I feel thankful to have had these two as my literary fathers. It feels like a much more fortunate literary inheritance than my southern friends who have Faulkner to contend with. Williams, that troubled iconoclast, seems to me a far more benevolent, happy influence simply in terms of what he allows. Somehow Faulkner continues to look best far from home on the Latin American writers. I, as a North American, am grateful not to have to wear his necklace of crows and thorns.

Home is my father playing the trumpet — the music drifting. In Paterson. My grandfather’s house has a stained-glass window, and when my grandmother weeps, sick of this life, sick of the burden of simply being herself, there is the stained glass to focus on. My Grandpa Frank on the other side of town — with his Armenia and his wife, who will not live long-worked in the silk mills. Later, he will be beaten nearly to death with the pipe he began to keep under his bed for protection. Paterson, by then, having turned against us.
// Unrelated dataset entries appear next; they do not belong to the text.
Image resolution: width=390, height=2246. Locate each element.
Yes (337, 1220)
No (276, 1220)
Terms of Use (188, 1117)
But not against me, not then.

Cadence was the block I lived on. Language my home. Charmed one, I was born into a poem.

ERSKINE LAKE

Home was a blue lake in summer then and a man in a boat who followed us as we swam its length and a woman who taught us all the names of the wild flowers, and they were our parents. I don’t know how it happened and so quickly, but suddenly there are five of us children. There is not one quiet place. And I learn to build a place of silence and serenity and space in some newly discovered zone of my brain. A place where I might not only live, but flourish. Without it, there is no interior life; without, it I sense I am going to die. Imagination was my home, my salvation then. The blue lake. The space in me.
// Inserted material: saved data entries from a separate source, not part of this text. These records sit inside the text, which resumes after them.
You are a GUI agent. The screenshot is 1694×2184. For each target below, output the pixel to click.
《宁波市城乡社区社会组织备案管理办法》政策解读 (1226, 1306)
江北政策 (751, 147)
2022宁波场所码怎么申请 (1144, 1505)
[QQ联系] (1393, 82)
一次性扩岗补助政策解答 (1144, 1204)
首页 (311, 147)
And my mother, too, is a consolation through the chaos, constructing a safe universe, a world of love and stability in which to experiment, play; a place of confidence where in those long summers before school started she handed me the secret key. As we sat next to the water, she taught me that glittering, miraculous handful of charms — the alphabet. The child draws the letter A and makes a home under its roof. She learns of the shade a T might cast. The light coming off K. The shelter of the letter M.

And my mother reads to me. All kinds of wondrous things: Wordsworth and Blake and Jarrell and Poe as I fall into a dream next to the lake’s pale oval. A B C D…

VASSAR COLLEGE

Here I meet my triumvirate of women, the women who will be always true, always rigorous, demanding, loving, always urging me to the next place, always meeting me at least part of the way.

Helen. During our courtship in that Hudson Valley we pick apples. I recite Frost’s “After Apple Picking” to her so that words and the apples become interchangeable — round, heavy, luscious, carrying sensual meaning: the apples, the language, and my strange love for this woman I have only just met. Everything becomes entangled; the apples falling, and the falling in love, and the delicious surrender to it all. Everything round and gorgeous and falling: home.

We in the nearly twenty years since that day have created a place — a familiar place, on which for the most part we can agree: home. A continuity. A kind of home is in her arms, in her enormous intelligence, in her flexibility, in her passion — and we are, despite everything, despite danger and madness and sorrow and addiction, safe. A little safe.